Role of 3-O-sulfated heparan sulfates in tau pathology in Alzheimer’s disease

Abstract

Tau protein aggregation is a hallmark pathology in Alzheimer’s disease (AD), mediated by interactions with heparan sulfates (HS) particularly 3-O-sulfated modifications generated by a family of seven enzymes called heparan sulfate 3 O-sulfotransferases (HS3STs). In AD particularly HS3ST2 has been established in tau pathology. However, the contribution of other HS3ST’s (1, 2, 4 and 5) expressed in the brain remain unclear. This study, part of the TAuopathies Specialized sulfotransferases (TASSU) project, aimed to establish and validate robust experimental methodologies for investigating HS3ST function in tau pathology. Using transfected HEK293 cells co-expressing tau with individual HS3ST enzymes were analyzed sarkosyl fractionation followed by quantitative western blot (WB) to separate soluble from insoluble tau species.
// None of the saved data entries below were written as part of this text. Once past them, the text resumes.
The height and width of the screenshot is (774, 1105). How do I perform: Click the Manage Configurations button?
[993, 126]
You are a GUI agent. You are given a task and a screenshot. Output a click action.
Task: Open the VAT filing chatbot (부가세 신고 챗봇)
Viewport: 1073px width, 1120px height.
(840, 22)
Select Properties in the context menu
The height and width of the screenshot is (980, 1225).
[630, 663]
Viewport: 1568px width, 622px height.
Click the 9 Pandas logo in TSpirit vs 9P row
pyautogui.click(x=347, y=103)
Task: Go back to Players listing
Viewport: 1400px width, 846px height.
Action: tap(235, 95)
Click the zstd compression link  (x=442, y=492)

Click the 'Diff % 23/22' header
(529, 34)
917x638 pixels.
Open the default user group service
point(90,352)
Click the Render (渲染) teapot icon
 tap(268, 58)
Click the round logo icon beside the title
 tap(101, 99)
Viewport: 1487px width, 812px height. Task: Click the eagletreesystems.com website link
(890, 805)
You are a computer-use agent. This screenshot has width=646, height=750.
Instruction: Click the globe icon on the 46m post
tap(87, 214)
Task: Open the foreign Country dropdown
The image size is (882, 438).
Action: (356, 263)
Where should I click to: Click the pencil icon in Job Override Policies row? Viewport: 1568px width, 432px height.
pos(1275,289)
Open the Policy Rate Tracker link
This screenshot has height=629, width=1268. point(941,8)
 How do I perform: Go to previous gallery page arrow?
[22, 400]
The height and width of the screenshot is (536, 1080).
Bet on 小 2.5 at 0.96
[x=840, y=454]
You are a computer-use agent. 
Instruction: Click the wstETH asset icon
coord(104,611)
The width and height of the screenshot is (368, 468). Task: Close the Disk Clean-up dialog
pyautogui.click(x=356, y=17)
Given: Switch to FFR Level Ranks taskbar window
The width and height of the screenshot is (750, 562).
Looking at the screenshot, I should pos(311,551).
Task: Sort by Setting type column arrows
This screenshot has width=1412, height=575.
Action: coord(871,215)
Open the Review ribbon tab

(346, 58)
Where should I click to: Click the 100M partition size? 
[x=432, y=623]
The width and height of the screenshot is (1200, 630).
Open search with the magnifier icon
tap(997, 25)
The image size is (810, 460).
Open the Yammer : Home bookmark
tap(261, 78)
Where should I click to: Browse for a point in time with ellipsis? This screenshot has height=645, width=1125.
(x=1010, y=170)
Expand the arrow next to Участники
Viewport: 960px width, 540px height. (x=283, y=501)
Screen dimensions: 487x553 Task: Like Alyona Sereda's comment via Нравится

In parallel, we validate the extraction and quantification of cellular glycosaminoglycans with the dimethyl-methylene blue (DMMB) based assay This work establishes validated, reproducible robust methodologies to study tau aggregation and DMMB quantification. By providing a reliable methodological framework, these findings support the TASSU project’s objectives to elucidate the mechanistic role of HS3ST enzymes in tau-mediated neurodegeneration in AD and related tauopathies.